> SELECTED EXCERPT:
Begin

Curly Reevis was a dignified 79-year-old of
sturdy physique the day I met him, wearing a
black cowboy hat and a black jacket, with deep
wrinkles and long ears and a flash of sly wit in
his eyes. He took off the hat, leaned forward over
his elbows on a cluttered desk, and told me a bit
about Reevis family history. First thing to know:
The lineage is half French (maybe “Riveaux”) and
half Southern Blackfeet. Second thing to know:
horses. “We had horses all over,” he said of his
own childhood. Horses in the corral, horses
running wild; go up on a hill, look around, and
you saw horses. Curly’s granddad owned a passel.
His father and uncles purveyed bucking horses to
the local rodeos—simple events, you showed up
on Sunday and tried to ride the broncs. “On the
reservation, that was our life,” he said.

End

> DATA:

Begin

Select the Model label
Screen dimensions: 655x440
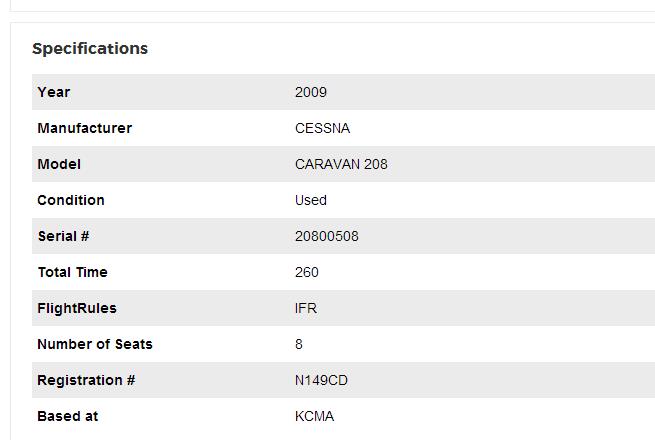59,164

End
Begin

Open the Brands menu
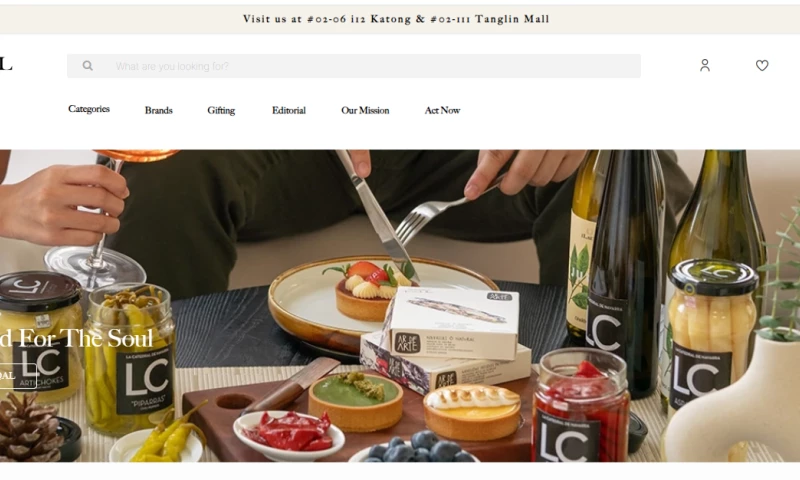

End
Begin

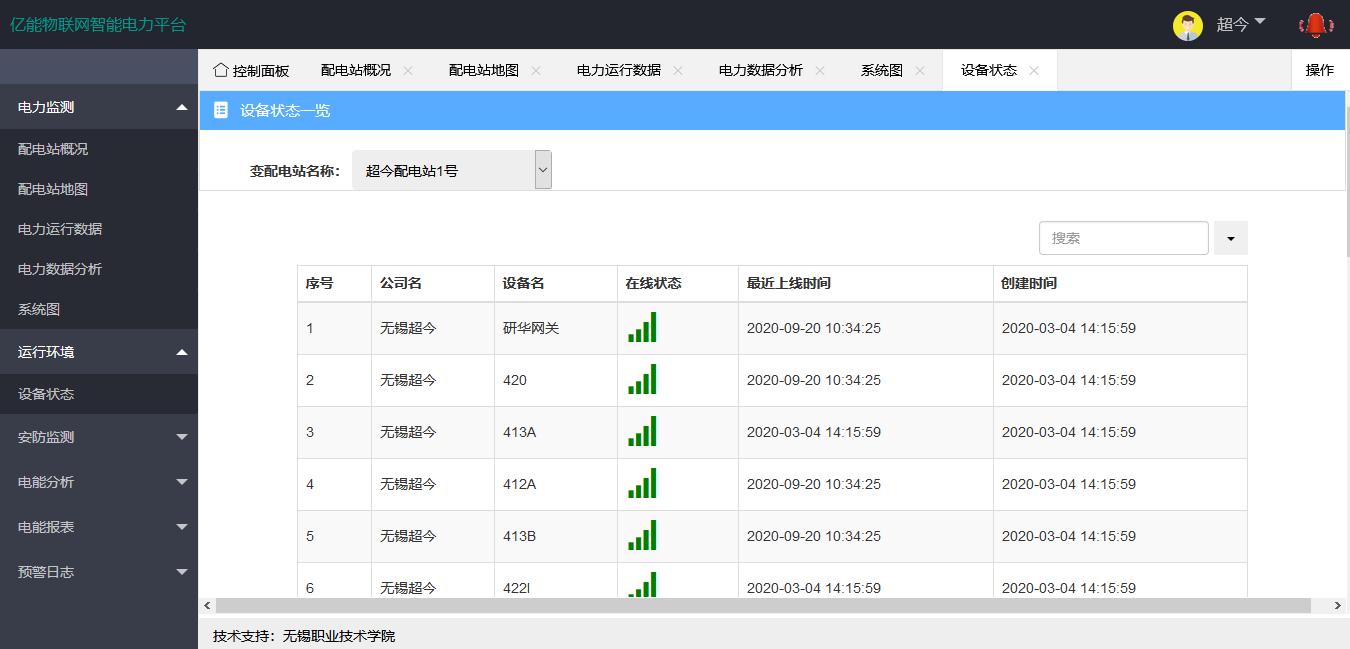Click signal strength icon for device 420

End

> SET TASK:
Could you retype the passage about Curly Reevis from "Curly Reevis was" up to and including "owned a passel."? You won't need the entries for this.

> ANSWER TO THIS TASK:
Curly Reevis was a dignified 79-year-old of
sturdy physique the day I met him, wearing a
black cowboy hat and a black jacket, with deep
wrinkles and long ears and a flash of sly wit in
his eyes. He took off the hat, leaned forward over
his elbows on a cluttered desk, and told me a bit
about Reevis family history. First thing to know:
The lineage is half French (maybe “Riveaux”) and
half Southern Blackfeet. Second thing to know:
horses. “We had horses all over,” he said of his
own childhood. Horses in the corral, horses
running wild; go up on a hill, look around, and
you saw horses. Curly’s granddad owned a passel.